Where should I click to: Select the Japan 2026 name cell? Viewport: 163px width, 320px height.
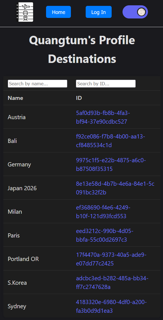(x=22, y=188)
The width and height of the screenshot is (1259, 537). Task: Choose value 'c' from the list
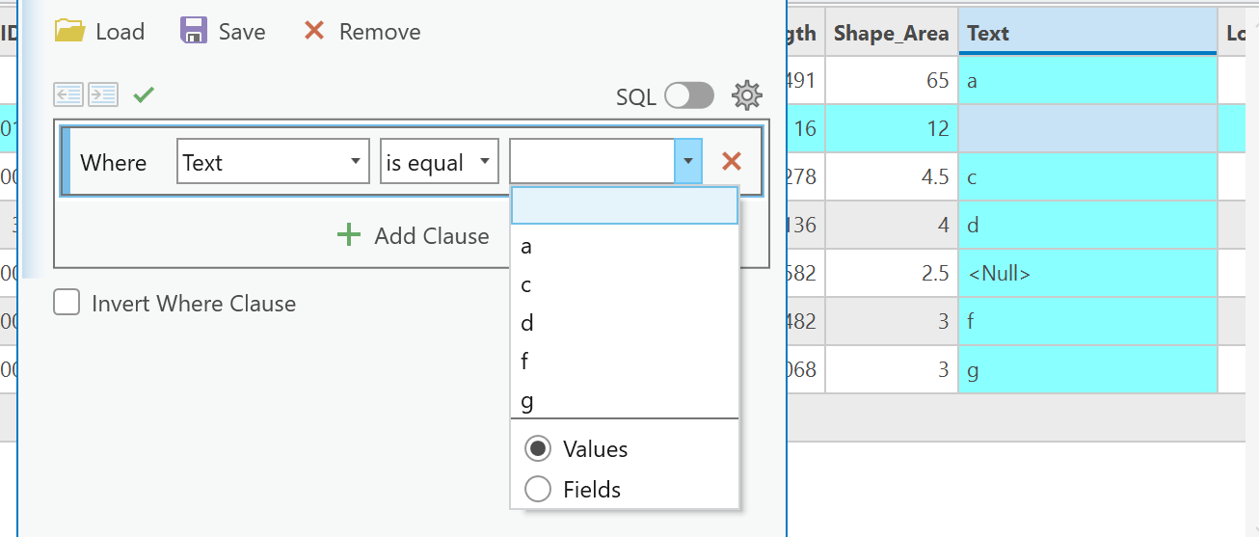coord(526,284)
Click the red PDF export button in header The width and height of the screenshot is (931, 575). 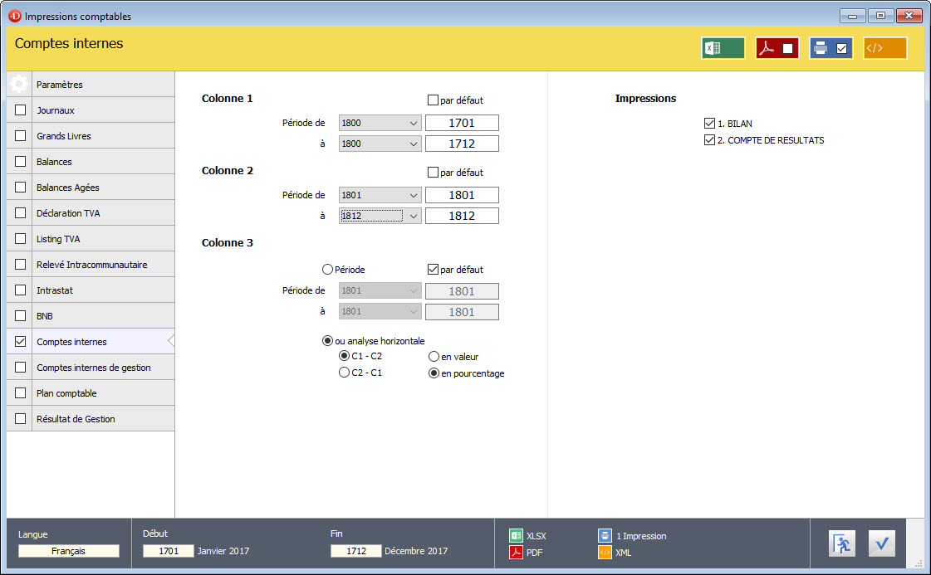pyautogui.click(x=777, y=48)
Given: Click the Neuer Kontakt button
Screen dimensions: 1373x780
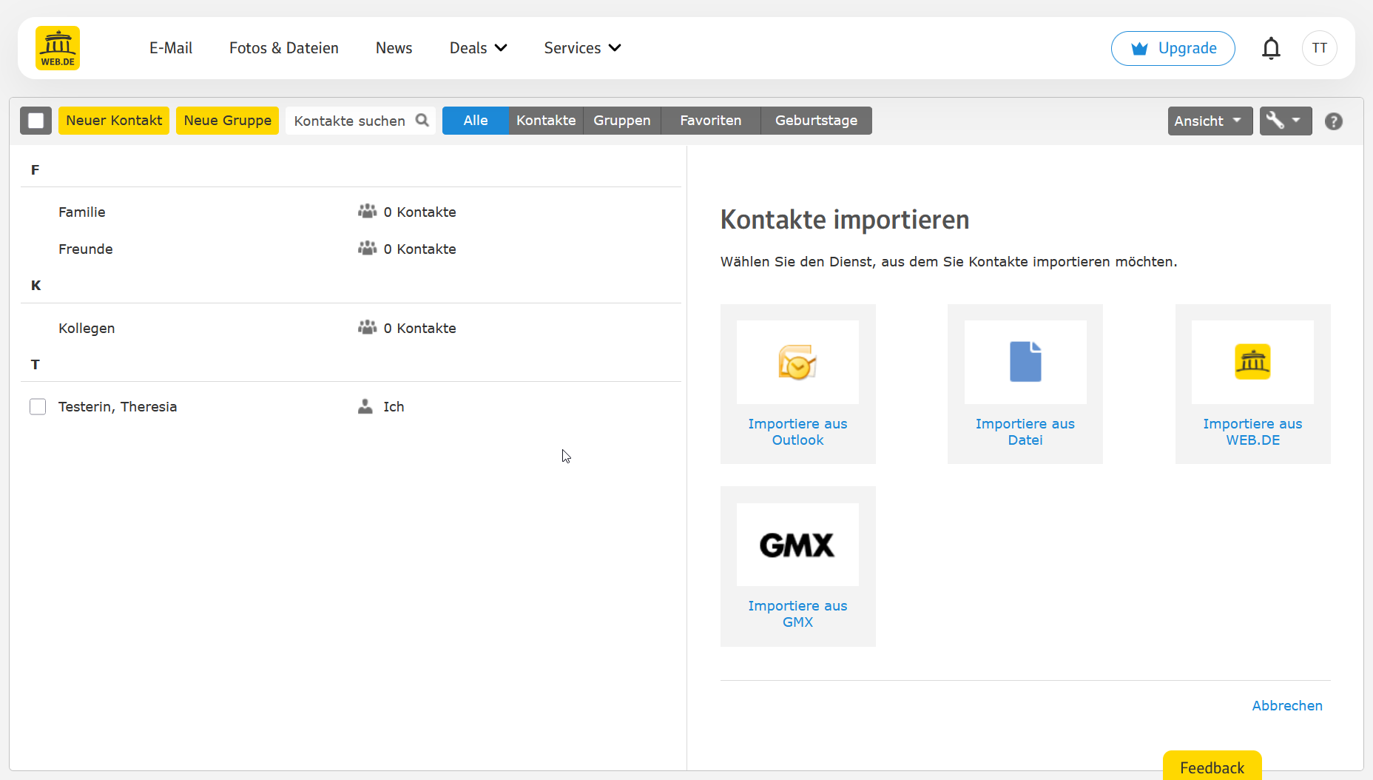Looking at the screenshot, I should (114, 121).
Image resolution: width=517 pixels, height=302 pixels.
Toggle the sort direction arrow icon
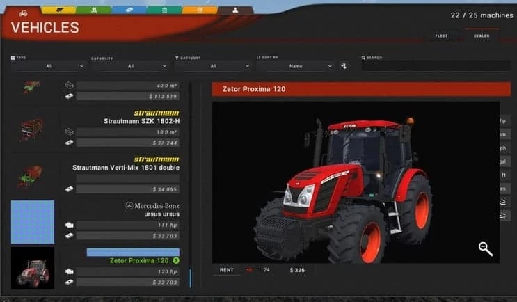[344, 66]

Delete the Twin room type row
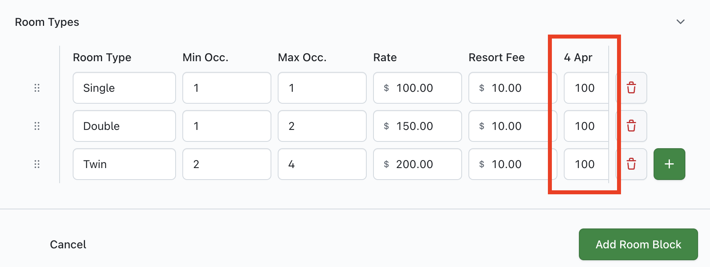click(x=631, y=164)
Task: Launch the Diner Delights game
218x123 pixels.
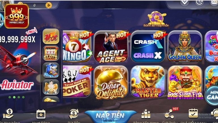Action: pos(111,82)
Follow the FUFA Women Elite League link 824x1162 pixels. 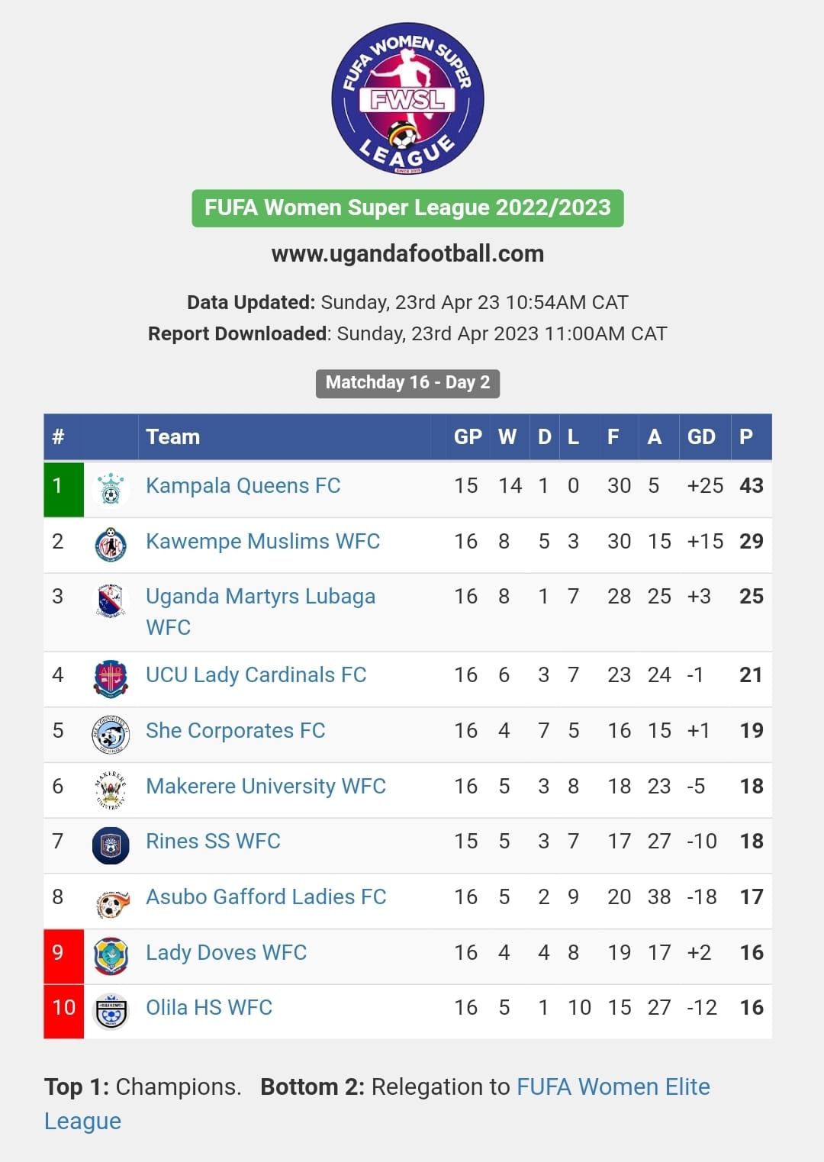coord(377,1103)
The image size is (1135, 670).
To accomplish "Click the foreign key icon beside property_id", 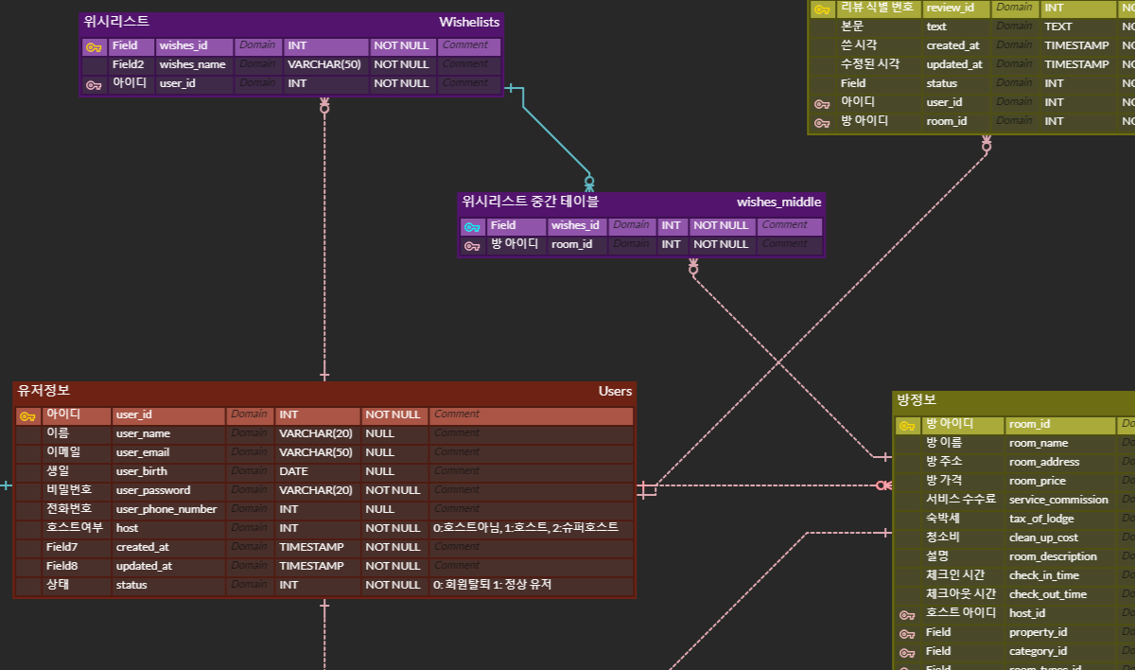I will point(907,633).
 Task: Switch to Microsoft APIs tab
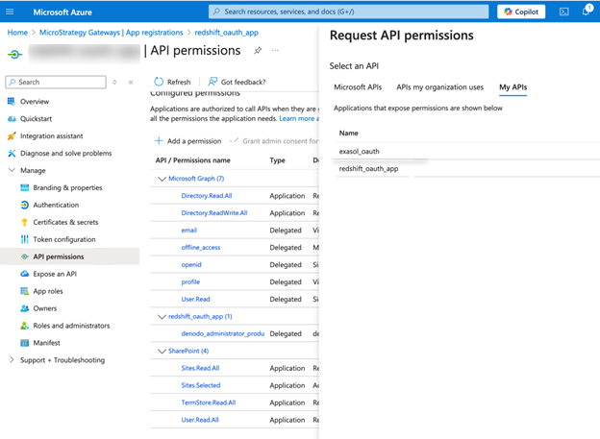point(358,87)
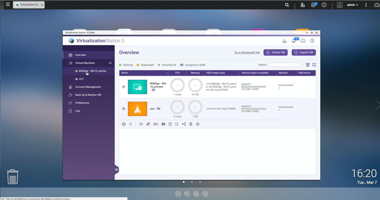Click the VM search input field

coord(284,65)
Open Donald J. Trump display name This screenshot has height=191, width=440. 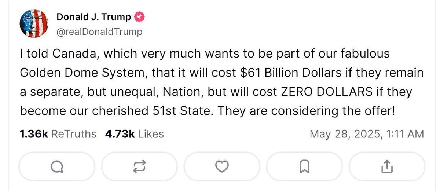point(94,17)
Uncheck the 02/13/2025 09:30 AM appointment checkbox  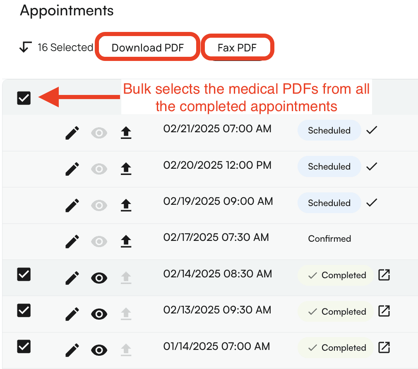[x=24, y=310]
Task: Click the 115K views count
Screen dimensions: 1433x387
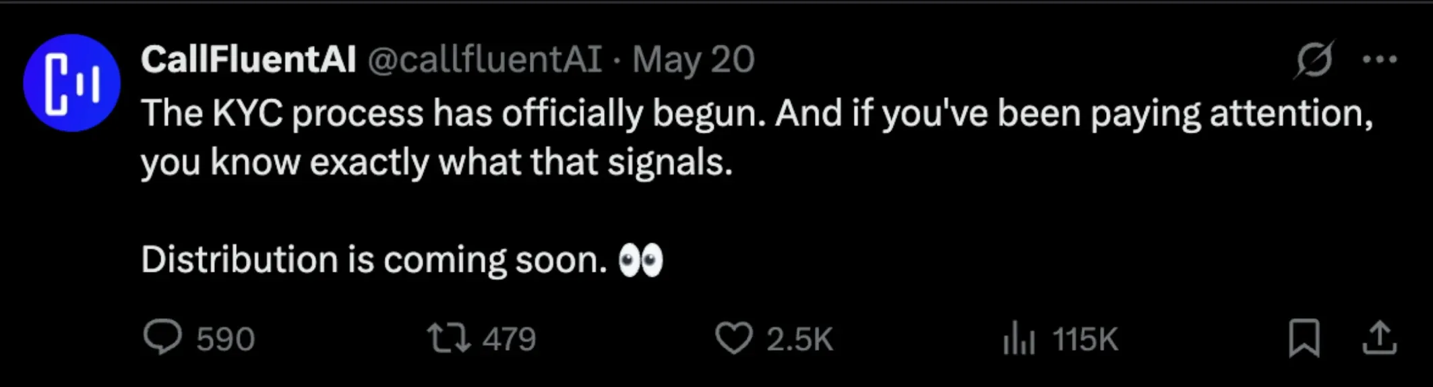Action: pos(1085,338)
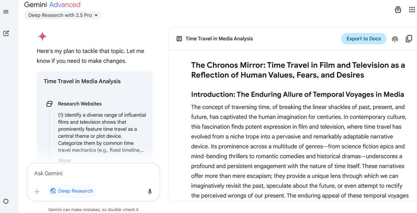
Task: Click the Gemini Advanced logo text
Action: (x=52, y=5)
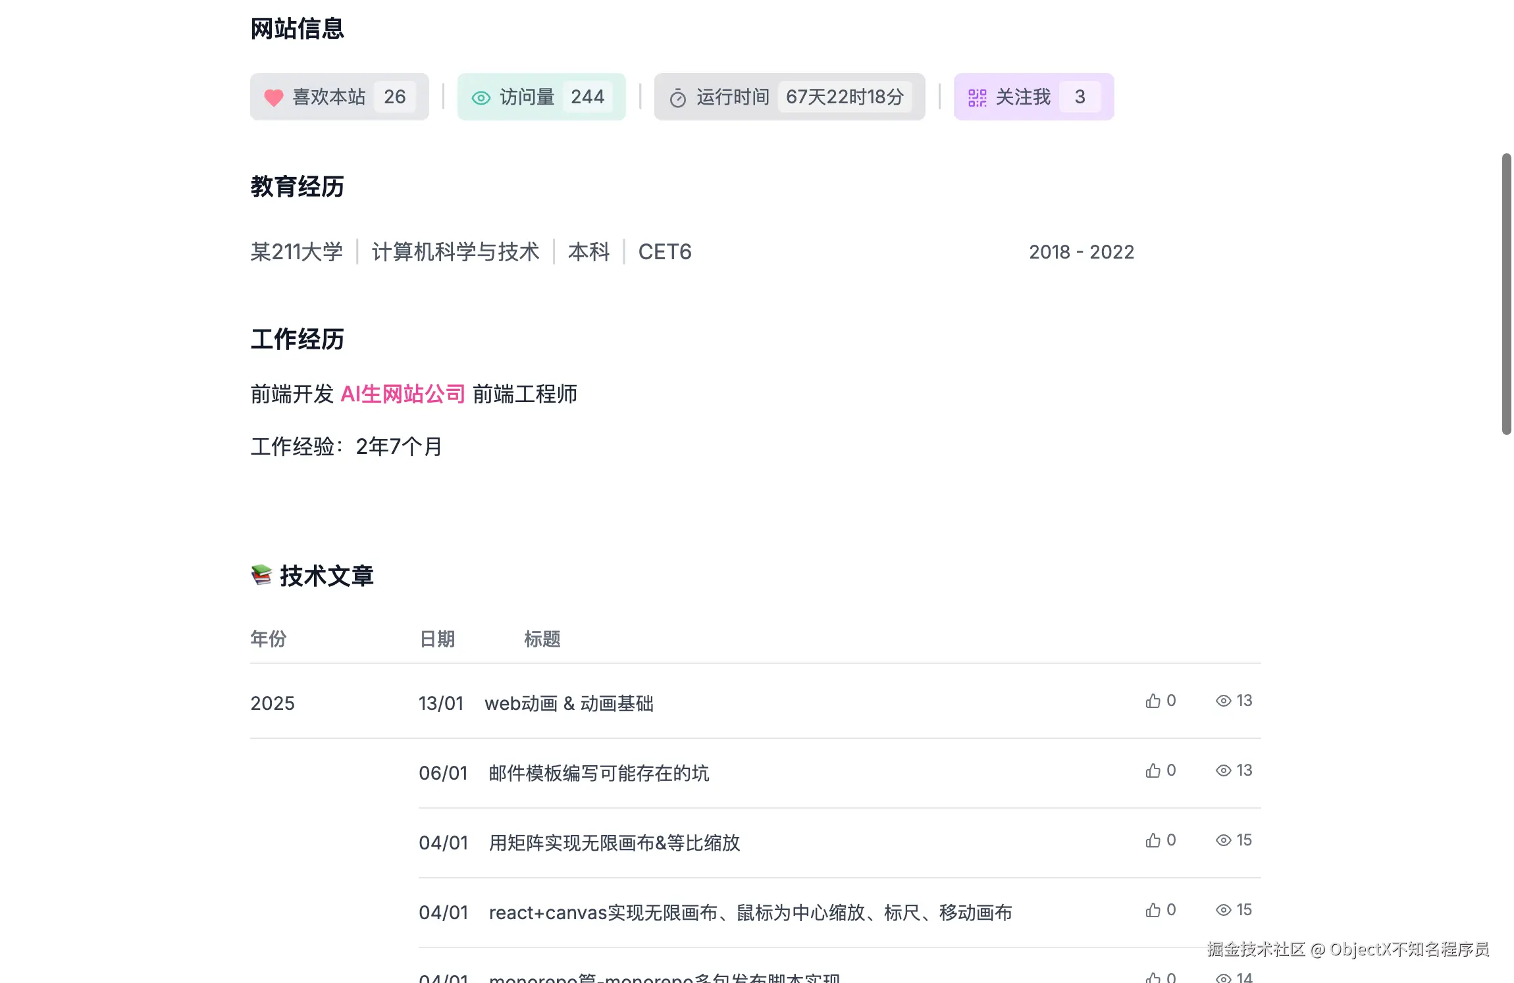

· · · · · · ·

### What you need to do:
Repeat the records from the line containing "Task: Click the 115K views count" down to the end of the records, swapping "views" for "plays" and changing nothing else. Leave the pictures out.

### Exercise solution:
Task: Click the 115K plays count
Screen dimensions: 1433x387
Action: pos(1085,338)
Task: Click the Gemini Advanced logo text
Action: (x=52, y=5)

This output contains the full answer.